All systems were a go after a few boat projects; with the weekend approaching and the potential for an even more crowded anchorage, we left Marco Island on Friday morning with our sights set on the Florida Everglades. This would surely bring us a change in scenery. Because the Everglades encompasses much of Southwest Florida, we decided to head first to Indian Key Pass, near Everglades City. Dogs napped for much of our trip as we came to Ten Thousand Islands. For more protection, we dropped the hook in Russell Pass just inside Indian Key Pass. Other than the occasional flats boat passing by, we had the anchorage to ourselves. The winds were calm enough for Troy to get the drone up. After taking a few shots of the boat, he flew over the mangroves where we spotted a few other cruising boats anchored up river. So, even though we had very spotty cell service, we weren’t completely alone. Thanks to the abundant sunshine that day, our sun shower warmed up nicely…we suited up and showered on deck before devouring tacos and a few strawberry margaritas.
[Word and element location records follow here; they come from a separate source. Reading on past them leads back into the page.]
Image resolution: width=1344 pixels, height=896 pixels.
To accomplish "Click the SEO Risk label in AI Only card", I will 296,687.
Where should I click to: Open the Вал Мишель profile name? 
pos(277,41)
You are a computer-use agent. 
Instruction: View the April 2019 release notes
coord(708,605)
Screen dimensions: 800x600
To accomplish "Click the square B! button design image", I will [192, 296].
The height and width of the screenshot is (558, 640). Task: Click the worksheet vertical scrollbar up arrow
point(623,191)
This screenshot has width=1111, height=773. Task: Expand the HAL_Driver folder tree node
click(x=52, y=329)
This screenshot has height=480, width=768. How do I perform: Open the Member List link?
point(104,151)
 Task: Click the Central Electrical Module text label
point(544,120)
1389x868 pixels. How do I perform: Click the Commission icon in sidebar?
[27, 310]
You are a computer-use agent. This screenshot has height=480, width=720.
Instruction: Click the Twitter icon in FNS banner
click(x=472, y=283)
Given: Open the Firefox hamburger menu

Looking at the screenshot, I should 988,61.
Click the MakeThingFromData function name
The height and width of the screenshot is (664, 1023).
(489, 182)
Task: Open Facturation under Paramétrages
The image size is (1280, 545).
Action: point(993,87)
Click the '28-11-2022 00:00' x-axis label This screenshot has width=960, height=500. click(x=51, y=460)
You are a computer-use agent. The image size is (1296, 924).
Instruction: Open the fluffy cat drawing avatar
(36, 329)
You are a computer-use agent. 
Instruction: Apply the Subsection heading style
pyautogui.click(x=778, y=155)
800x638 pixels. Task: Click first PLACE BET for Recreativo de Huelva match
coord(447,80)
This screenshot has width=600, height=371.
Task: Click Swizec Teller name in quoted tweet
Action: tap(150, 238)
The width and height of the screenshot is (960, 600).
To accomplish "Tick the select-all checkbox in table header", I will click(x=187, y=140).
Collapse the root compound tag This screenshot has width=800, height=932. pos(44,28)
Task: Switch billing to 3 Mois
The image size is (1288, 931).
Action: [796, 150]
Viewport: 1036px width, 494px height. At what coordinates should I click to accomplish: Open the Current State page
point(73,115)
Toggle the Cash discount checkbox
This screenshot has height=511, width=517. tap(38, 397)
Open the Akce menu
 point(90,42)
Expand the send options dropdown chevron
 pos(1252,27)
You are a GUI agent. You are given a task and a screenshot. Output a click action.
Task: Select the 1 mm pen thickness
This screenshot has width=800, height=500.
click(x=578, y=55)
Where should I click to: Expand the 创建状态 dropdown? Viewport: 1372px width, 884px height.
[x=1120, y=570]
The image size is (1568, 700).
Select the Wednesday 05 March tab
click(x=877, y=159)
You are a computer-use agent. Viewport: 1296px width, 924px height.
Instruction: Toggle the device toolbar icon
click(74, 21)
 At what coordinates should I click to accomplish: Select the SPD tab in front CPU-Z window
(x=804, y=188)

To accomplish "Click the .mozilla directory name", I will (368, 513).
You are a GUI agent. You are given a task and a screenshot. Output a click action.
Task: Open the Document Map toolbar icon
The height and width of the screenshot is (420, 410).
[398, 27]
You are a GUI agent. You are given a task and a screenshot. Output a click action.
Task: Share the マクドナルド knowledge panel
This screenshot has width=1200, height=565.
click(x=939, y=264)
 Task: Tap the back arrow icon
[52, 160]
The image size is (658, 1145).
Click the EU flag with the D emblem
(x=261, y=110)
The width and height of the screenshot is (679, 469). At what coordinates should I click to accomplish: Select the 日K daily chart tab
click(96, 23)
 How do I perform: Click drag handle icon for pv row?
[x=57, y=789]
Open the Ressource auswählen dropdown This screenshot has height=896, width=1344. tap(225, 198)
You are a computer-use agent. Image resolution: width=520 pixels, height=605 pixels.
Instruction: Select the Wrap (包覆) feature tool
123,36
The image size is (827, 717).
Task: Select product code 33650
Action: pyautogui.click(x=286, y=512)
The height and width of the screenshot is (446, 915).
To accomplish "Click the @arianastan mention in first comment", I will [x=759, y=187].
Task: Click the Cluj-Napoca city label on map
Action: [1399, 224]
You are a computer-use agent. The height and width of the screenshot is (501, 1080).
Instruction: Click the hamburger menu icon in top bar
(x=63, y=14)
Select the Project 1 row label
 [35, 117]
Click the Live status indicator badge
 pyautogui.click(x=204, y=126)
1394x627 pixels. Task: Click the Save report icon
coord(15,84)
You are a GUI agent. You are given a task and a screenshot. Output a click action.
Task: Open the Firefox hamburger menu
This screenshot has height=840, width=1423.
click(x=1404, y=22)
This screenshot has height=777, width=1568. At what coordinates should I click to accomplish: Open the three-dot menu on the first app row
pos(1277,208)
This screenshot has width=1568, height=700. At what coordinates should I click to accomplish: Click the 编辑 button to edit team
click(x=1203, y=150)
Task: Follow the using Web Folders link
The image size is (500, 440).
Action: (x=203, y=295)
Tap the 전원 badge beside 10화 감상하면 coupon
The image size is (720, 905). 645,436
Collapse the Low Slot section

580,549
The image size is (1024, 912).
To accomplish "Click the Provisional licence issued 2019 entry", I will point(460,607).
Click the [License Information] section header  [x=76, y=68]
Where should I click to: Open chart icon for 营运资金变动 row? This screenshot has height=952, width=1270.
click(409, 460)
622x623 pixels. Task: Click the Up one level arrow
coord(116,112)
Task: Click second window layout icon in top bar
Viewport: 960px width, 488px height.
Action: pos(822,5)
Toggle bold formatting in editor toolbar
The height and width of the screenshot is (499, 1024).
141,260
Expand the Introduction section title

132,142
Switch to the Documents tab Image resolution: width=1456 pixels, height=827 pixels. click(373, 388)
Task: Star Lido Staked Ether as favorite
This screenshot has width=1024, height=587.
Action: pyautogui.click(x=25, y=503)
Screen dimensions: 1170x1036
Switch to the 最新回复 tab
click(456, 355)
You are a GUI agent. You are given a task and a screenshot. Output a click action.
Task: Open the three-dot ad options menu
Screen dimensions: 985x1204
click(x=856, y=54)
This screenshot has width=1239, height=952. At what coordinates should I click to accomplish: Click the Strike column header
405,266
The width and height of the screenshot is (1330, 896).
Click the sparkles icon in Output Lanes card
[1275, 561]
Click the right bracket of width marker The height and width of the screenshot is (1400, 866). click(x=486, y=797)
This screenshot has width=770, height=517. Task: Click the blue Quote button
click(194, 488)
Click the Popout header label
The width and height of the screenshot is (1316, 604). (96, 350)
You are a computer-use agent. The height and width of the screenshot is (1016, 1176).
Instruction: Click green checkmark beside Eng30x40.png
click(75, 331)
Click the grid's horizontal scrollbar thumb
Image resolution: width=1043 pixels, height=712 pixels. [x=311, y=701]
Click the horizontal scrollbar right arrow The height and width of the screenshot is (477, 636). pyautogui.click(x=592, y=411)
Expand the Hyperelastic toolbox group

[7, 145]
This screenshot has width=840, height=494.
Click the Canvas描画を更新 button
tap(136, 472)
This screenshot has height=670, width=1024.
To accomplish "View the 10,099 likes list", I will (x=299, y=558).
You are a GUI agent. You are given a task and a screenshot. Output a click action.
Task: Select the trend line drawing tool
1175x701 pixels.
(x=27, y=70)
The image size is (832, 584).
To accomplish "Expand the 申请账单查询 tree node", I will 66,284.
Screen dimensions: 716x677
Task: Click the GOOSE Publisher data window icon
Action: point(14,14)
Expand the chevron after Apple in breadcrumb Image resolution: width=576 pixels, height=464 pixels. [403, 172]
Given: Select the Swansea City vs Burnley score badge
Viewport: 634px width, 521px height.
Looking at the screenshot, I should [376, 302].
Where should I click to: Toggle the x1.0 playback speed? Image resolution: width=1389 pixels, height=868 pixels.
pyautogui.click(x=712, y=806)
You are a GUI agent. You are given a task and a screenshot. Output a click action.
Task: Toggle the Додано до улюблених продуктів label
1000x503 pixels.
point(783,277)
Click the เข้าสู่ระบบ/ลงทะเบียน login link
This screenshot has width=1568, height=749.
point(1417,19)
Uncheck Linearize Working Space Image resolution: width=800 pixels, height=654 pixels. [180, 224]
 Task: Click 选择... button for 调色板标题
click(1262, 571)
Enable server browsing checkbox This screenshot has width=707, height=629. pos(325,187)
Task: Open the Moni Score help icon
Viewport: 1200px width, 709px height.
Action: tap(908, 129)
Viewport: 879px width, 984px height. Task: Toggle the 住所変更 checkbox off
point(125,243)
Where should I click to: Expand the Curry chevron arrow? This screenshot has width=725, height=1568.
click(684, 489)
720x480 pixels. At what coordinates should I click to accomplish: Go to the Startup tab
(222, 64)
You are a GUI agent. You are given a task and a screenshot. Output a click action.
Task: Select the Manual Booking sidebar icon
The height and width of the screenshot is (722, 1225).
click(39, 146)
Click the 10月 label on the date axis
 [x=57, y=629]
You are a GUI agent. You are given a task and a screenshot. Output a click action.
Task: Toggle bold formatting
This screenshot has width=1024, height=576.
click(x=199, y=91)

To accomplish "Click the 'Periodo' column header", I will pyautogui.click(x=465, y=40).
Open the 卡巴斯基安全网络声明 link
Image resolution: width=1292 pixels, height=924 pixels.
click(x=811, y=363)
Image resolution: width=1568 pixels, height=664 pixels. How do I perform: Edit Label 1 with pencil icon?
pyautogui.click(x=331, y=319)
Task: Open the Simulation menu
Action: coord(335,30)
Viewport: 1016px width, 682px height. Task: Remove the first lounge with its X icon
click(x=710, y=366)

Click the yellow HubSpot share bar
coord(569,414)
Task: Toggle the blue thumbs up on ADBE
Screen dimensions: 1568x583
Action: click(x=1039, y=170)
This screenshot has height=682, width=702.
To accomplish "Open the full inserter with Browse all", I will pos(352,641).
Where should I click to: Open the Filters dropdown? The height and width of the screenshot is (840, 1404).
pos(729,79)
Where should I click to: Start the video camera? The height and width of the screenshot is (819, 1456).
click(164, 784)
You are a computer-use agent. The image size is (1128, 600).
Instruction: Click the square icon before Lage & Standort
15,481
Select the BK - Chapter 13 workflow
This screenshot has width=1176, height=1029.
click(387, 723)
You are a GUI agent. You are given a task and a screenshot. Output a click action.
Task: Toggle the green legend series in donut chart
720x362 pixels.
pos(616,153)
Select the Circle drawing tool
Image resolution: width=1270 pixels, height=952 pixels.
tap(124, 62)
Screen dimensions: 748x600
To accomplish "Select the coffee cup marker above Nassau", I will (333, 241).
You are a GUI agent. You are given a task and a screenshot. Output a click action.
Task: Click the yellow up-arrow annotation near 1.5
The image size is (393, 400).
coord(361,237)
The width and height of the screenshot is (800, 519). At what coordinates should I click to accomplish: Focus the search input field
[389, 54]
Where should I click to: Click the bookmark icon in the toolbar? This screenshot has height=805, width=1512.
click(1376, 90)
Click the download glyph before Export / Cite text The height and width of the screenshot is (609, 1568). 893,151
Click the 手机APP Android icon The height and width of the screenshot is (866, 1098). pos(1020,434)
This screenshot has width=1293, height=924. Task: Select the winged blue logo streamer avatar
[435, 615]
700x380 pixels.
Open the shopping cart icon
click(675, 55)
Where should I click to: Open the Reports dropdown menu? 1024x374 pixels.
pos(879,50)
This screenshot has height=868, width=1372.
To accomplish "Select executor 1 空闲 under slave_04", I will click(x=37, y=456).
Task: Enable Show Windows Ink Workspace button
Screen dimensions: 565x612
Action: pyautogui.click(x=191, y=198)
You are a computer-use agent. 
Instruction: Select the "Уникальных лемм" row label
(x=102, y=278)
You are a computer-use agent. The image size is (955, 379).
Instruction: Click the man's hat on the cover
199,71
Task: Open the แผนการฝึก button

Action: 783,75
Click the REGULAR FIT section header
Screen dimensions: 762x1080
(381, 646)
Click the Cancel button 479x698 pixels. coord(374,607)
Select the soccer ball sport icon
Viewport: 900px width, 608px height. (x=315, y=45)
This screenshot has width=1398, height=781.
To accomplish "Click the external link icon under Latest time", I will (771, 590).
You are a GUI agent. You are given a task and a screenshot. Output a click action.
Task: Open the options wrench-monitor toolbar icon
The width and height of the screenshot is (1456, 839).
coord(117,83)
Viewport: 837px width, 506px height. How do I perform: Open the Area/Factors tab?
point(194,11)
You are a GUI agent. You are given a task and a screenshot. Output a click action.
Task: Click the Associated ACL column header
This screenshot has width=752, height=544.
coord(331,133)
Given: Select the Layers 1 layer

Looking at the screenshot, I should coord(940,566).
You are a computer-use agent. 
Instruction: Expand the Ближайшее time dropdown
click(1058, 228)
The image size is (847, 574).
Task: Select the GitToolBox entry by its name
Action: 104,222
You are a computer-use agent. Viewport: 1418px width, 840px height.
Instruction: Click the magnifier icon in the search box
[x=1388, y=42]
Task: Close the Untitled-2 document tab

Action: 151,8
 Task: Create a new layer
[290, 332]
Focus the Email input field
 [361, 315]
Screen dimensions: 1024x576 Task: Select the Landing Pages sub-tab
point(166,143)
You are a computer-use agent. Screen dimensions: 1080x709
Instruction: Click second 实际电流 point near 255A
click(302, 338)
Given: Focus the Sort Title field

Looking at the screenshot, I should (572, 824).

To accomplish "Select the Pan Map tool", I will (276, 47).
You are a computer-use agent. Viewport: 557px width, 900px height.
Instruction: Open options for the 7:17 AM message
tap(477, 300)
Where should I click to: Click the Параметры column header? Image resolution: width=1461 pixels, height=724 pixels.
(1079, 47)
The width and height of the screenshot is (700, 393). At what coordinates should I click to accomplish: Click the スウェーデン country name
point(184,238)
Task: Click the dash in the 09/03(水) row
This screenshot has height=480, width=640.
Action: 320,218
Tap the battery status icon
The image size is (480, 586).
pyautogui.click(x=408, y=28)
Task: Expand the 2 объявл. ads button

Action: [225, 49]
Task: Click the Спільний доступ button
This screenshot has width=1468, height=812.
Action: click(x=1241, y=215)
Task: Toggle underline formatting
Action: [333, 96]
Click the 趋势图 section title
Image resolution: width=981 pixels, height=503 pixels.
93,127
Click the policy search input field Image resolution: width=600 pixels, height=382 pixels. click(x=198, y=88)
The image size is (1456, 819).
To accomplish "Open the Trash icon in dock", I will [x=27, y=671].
Before picking up anchor the next morning, we fueled up on pancakes with syrup and strawberry jam, and of course, hot coffee. If you haven’t noticed by now, food is pretty high-up on our list of important daily activities! We knew ahead of time winds wouldn’t necessarily be in our favor and that we would need to motor most of the day, yet we pushed on to our next stop in the Everglades. About 35 nautical miles south of Indian Key Pass was the entrance to Little Shark River. Thankful to see the mangrove opening come into view, we had just finished the most uncomfortable passage yet. Rocking, rolling, and being blasted by endless sea spray was the summary of our trip. Thankfully, Salty Tails and her beefy ten-ton body kept us slicing through the rough chop.
As we entered the river, we knew we were in a special place. A 60-foot-tall mangrove forest lined the river as we dropped the anchor about a mile upstream. It was like a step back in time, the same scenery could have greeted sailors a hundred years ago. Other than mangroves and the expanse of the river, there was nothing in sight…no docks, stores, or any sort of infrastructure. Other than the half dozen cruising boats lining the sides of the river, this place is completely uninhabited. The lone bar of a cell signal we got at Russell Pass had completely vanished here. We were completely isolated. It felt…exhilarating, calming, and maybe even a little unnerving. Before our trip, we purchased a Garmin InReach, a GPS communication device that can send text messages or emails from anywhere in the world. This allowed us to send our nightly “we’re alive” text to Mom. With a half hour to spare before sunset, we explored a nearby creek in the dinghy as dozens of groups of birds made what appeared to be their nightly return to roost.
Just before the mosquitoes and no-see-ums swarmed us, we rolled down the cockpit enclosure. The only thing getting inside tonight would be the breeze! Maybe they were enticed by the smell of our grilling. Soon, with our bellies happy from bacon cheeseburgers, we crawled in the v-berth for some much-needed sleep.
On Sunday we discovered the dolphins…it was hard not to, they were everywhere. Up and down the banks of the river countless dolphins searched for food. At times an individual dolphin passed, but more often than not, groups of two or three would slowly meander up and down the bank, I’m guessing, poking their noses through the mangroves for hiding fish. Even at night with the front hatch open, we could hear the blow of air from the passing dolphin. During the day, my workouts were frequently interrupted, and I found myself staring, hoping to spot where they might surface next. I really lost count of my reps the day I spotted the passing manatee. There weren’t nearly as many manatees as dolphins, but they still brought us lots of excitement.
We weren’t necessarily in a hurry to leave Little Shark River, so on Day 3 we headed off in the dinghy to explore the inner waterways of the Everglades. There are miles upon miles of interconnecting waterways to explore. We made it as far as Oyster Bay. We read in our Waterway Guide that it could be easy to lose your way and that was obvious with the little exploring that we had done so far, so we brought along our iPad with Navionics charts. We made it back in time for dinner!